TASK PROMPT >> Read through the listing below and return only the lines containing "Click".

───

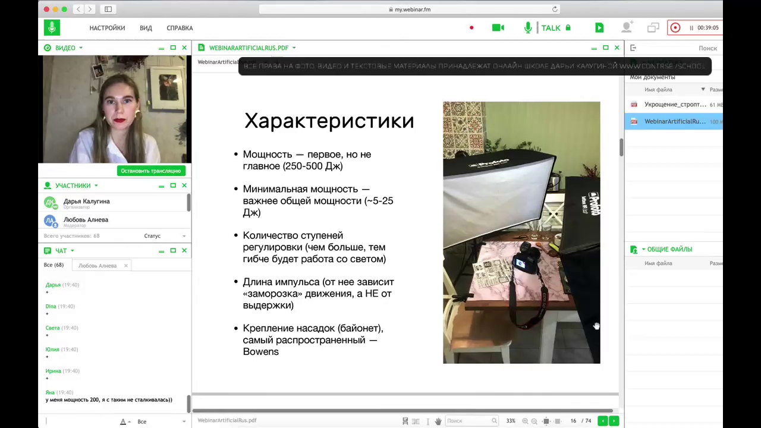Viewport: 761px width, 428px height.
Task: Open the НАСТРОЙКИ menu
Action: (107, 28)
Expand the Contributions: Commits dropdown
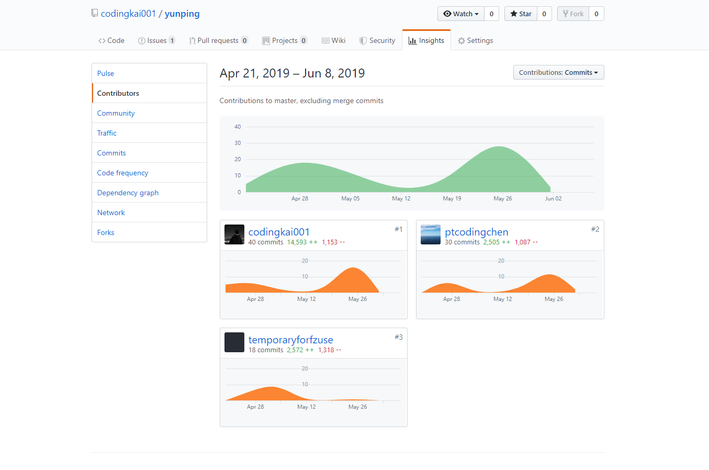This screenshot has width=709, height=470. tap(558, 72)
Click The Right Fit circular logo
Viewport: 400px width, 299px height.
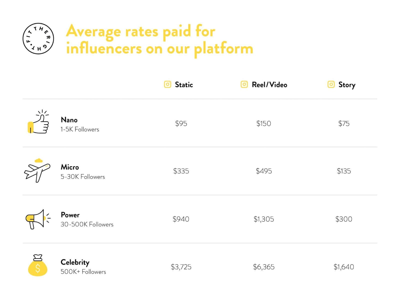coord(38,38)
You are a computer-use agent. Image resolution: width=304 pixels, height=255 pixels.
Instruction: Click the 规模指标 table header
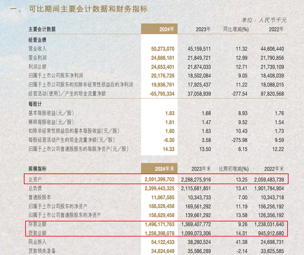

───

SOLUTION TO THIS TASK >>
Click The Right Fit circular logo
Instruction: Click the 规模指标 table header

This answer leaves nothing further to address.